Essays on Agricultural Production, Risk, and Productivity

Type Thesis or Dissertation - Doctor of Philosophy
Title Essays on Agricultural Production, Risk, and Productivity
Author(s)
Publication (Day/Month/Year) 2015
URL http://conservancy.umn.edu/bitstream/handle/11299/171702/Rao_umn_0130E_15821.pdf?sequence=1&isAllowe​d=y
Abstract
This dissertation takes two different research perspectives to address the central theme
of agricultural production and productivity.
The first two essays focus on household production, which, as the primary form of
agriculture to date, not only affects the welfare of individual rural families but also food
supplies on a global scale. Agricultural productivity hinges largely upon farmers’ choice
of technology, inputs, and management strategies. Specifically, the first two essays
investigate land fragmentation, a common farming practice worldwide, and evaluate its
impacts on agricultural production. Chapter 2 argues that land fragmentation enables
farmers to reduce risk by diversifying production among discrete plots of land which
may be subject to heterogeneous growing conditions. Using Tanzanian household survey
data, this essay finds robust evidence to support a risk-reduction hypothesis and
indicates that land fragmentation is positively associated with production efficiency.

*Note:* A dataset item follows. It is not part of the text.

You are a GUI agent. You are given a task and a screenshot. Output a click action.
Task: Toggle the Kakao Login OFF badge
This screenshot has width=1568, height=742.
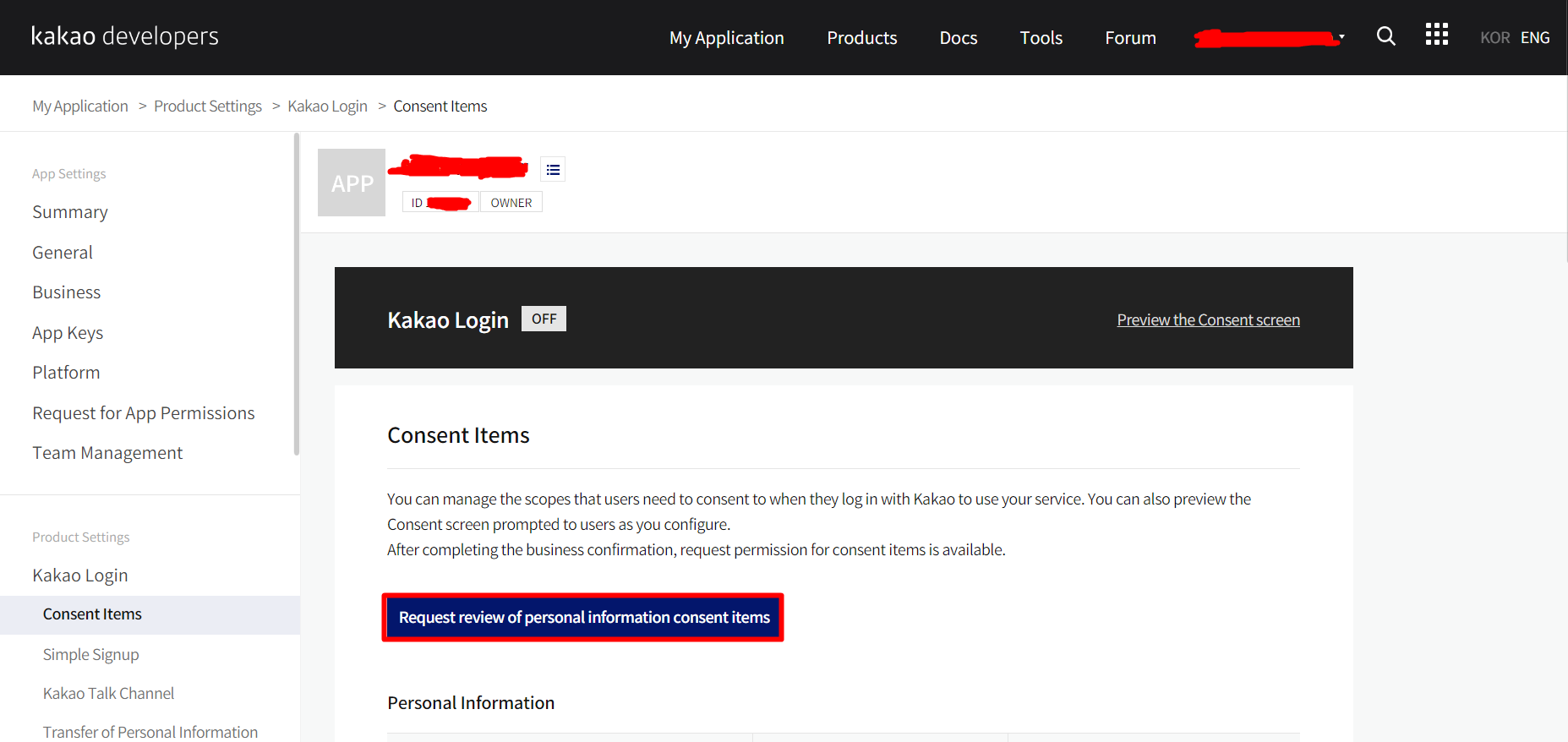[544, 319]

Chapter 3 develops a production model that incorporates risk, production efficiency, and
risk preferences and shows that land fragmentation may encourage risk-averse farmers
to increase labor intensity, thereby leading to higher efficiency. It is also shown that
exclusion of risk preferences from efficiency analysis may lead to biased or even
misleading estimates.
The second focus of this dissertation is an assessment of the published evidence on the
payoffs to investments in agricultural research and development (R&D). The related two
essays focus on methodological as well as policy issues underlying the agricultural R&D iii
evaluation literature. Specifically, Chapter 4 scrutinizes the prevailing internal rate of
return (IRR) measure and argues that it is based on implausible assumptions that often
lead to inflated estimates of the returns to research. This essay develops a novel method
for recalibrating the reported rates of return using a more plausible modified internal rate
of return (MIRR) measure and derives more modest estimates. Using the detailed
information collected for each R&D evaluation, Chapter 5 examines how the wide
variation in the reported IRR estimates can be explained by factors such as research
type, research focus, commodity type, institutional aspects of the research, target region,
and methodological specifications. The findings have important implications for future
agricultural R&D policy as well as R&D evaluation methodologies.